=== Stored records ===
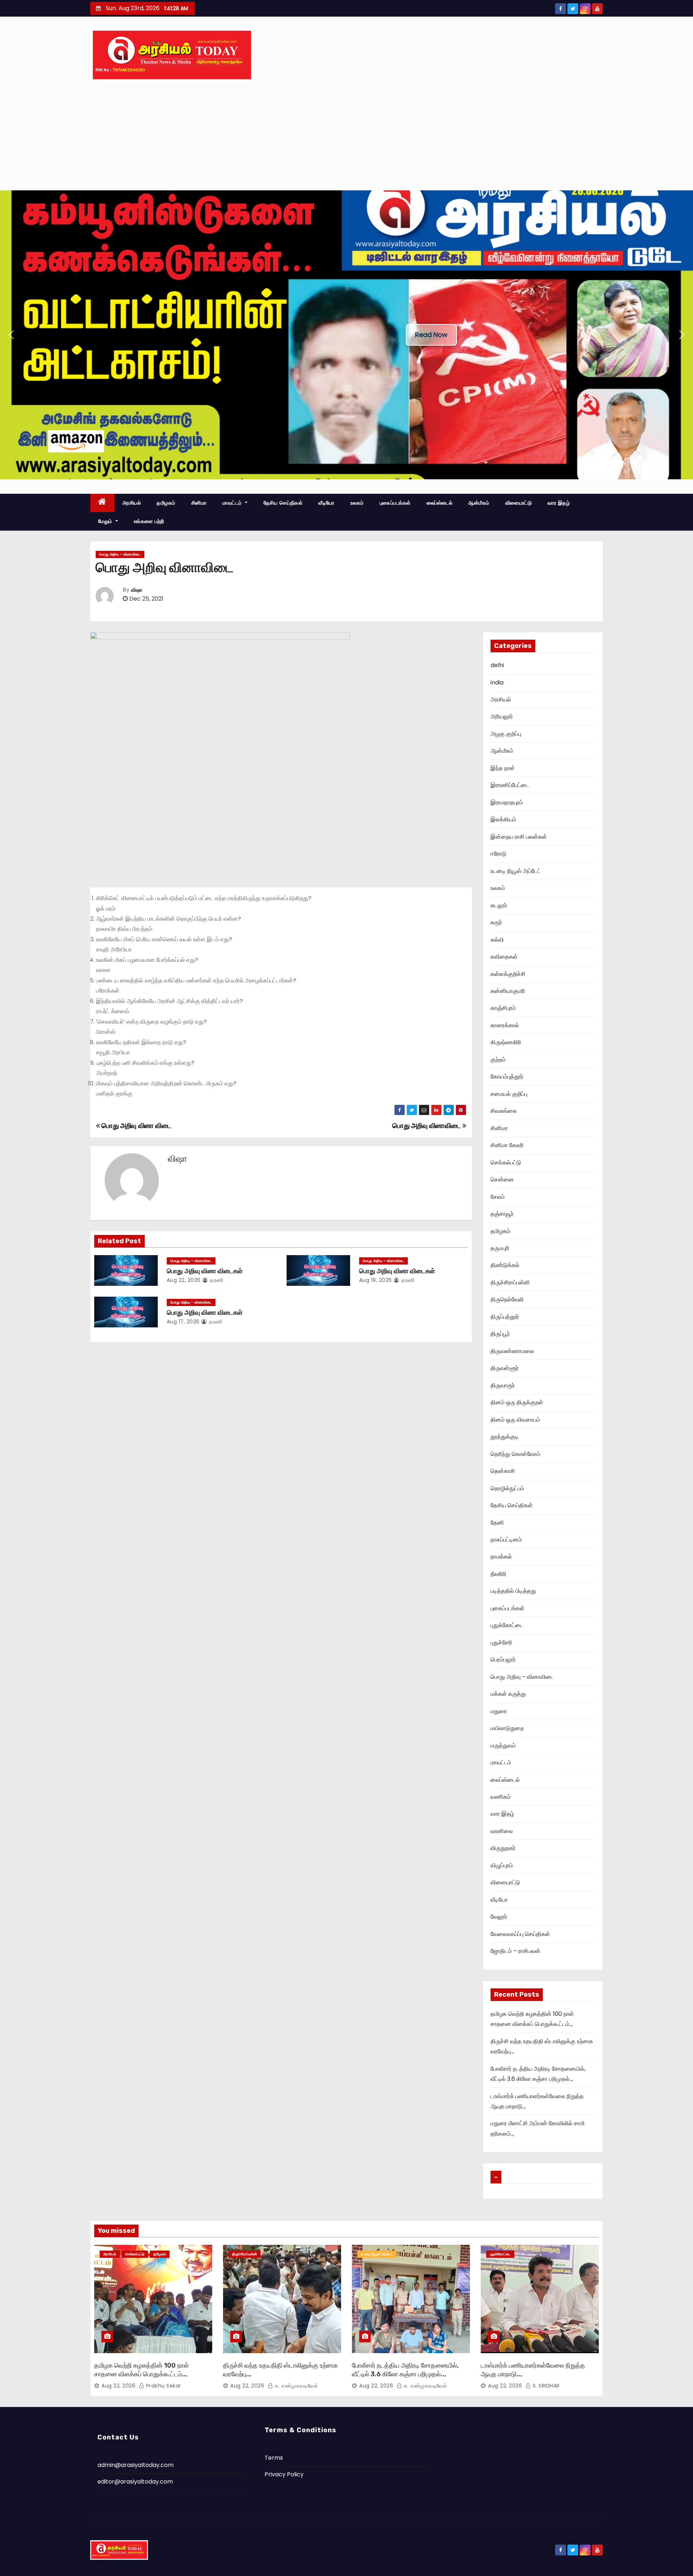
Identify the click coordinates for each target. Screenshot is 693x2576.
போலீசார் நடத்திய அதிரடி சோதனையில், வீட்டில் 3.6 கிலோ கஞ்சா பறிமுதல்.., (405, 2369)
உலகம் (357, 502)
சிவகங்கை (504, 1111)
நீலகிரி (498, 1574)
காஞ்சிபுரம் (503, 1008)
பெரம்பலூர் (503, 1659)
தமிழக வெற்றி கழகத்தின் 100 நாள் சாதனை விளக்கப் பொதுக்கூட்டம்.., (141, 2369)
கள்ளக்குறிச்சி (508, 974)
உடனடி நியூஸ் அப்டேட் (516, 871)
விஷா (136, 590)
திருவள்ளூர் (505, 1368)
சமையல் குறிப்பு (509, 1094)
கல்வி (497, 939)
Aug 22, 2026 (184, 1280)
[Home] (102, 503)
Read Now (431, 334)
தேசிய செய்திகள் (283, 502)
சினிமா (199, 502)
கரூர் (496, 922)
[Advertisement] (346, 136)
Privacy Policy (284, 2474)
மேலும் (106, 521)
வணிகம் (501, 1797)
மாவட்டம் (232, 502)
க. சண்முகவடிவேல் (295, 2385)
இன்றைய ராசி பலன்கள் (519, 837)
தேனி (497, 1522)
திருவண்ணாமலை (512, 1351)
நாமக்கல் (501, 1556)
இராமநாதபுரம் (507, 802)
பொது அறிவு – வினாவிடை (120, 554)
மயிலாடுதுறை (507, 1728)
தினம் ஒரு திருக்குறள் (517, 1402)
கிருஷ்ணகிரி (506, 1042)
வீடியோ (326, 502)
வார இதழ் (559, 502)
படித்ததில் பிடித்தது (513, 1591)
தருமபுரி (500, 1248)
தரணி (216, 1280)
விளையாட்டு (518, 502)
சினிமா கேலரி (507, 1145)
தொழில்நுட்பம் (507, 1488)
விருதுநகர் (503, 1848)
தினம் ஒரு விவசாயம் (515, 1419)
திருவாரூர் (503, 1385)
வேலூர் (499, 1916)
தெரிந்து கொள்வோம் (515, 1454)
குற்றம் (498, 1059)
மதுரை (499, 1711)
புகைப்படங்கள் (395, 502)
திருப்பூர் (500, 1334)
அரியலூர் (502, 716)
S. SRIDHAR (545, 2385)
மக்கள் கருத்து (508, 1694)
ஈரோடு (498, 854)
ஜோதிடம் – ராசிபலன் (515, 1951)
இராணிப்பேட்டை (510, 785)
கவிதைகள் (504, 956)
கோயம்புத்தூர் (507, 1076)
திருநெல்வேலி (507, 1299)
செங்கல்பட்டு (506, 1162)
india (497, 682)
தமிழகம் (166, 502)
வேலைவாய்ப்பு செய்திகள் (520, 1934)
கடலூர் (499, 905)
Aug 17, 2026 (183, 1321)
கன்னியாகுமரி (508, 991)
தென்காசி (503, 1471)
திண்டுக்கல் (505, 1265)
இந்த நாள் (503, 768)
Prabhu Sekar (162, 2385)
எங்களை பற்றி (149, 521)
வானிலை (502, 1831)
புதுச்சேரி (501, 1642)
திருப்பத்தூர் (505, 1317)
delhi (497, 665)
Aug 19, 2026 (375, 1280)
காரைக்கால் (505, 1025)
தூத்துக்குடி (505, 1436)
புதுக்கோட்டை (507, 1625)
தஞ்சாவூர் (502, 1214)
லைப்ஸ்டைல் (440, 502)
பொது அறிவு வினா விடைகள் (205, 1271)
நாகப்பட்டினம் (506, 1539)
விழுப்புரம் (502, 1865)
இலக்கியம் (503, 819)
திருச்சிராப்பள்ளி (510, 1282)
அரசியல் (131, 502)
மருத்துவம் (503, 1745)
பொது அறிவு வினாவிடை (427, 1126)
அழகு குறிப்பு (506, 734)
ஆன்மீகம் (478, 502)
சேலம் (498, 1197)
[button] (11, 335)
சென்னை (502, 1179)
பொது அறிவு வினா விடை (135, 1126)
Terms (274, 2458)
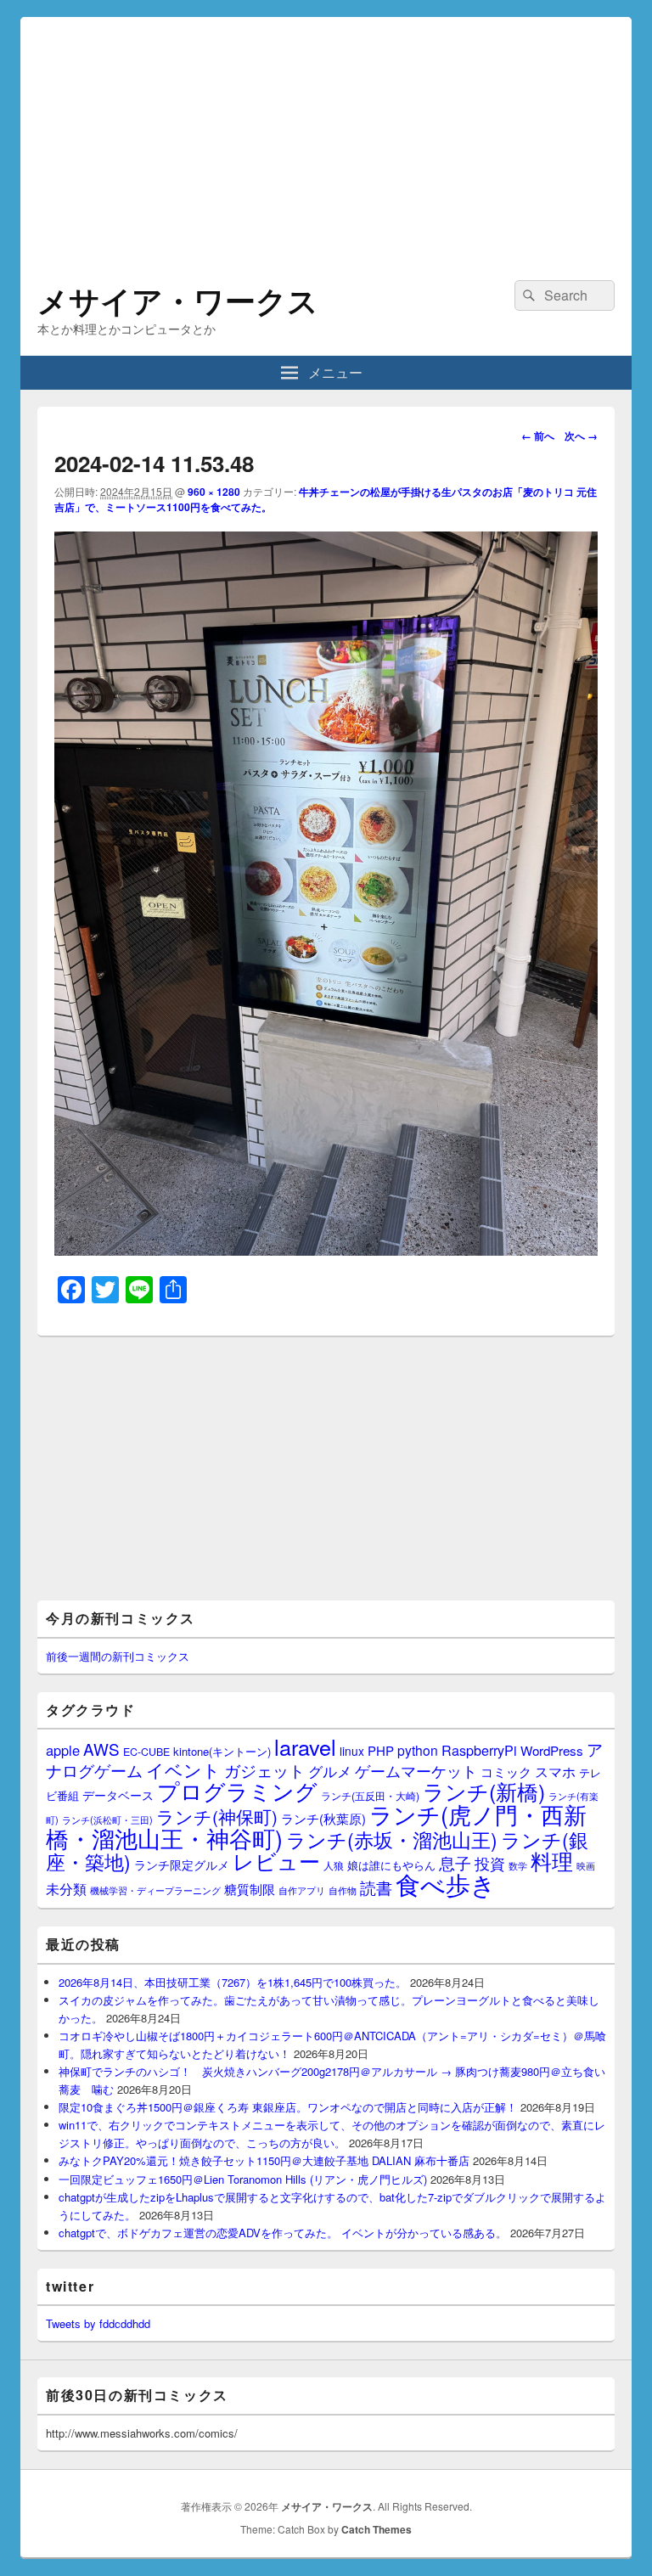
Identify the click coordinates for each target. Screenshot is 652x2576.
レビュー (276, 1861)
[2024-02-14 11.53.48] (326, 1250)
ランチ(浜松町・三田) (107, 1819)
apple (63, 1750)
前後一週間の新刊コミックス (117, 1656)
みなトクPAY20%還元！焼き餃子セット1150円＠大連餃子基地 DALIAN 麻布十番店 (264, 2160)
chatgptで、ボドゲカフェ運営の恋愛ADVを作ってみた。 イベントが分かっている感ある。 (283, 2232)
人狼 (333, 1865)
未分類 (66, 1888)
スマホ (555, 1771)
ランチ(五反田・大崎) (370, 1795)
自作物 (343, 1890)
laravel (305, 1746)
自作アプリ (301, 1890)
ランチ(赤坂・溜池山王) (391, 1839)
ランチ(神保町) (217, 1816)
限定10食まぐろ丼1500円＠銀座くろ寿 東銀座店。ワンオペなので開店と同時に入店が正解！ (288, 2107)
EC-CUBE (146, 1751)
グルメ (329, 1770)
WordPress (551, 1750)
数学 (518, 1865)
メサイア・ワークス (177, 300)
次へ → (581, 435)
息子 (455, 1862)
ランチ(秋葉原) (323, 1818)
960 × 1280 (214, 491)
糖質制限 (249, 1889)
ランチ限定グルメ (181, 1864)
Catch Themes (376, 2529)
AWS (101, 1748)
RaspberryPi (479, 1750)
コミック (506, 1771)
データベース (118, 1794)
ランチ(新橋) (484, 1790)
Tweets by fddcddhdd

=== TASK ITEM ===
Exactly and only the lines from the line containing "AWS (101, 1748)" through the last line of the entries should be copied, both ends included.

=== PROBLEM SOLUTION ===
AWS (101, 1748)
RaspberryPi (479, 1750)
コミック (506, 1771)
データベース (118, 1794)
ランチ(新橋) (484, 1790)
Tweets by fddcddhdd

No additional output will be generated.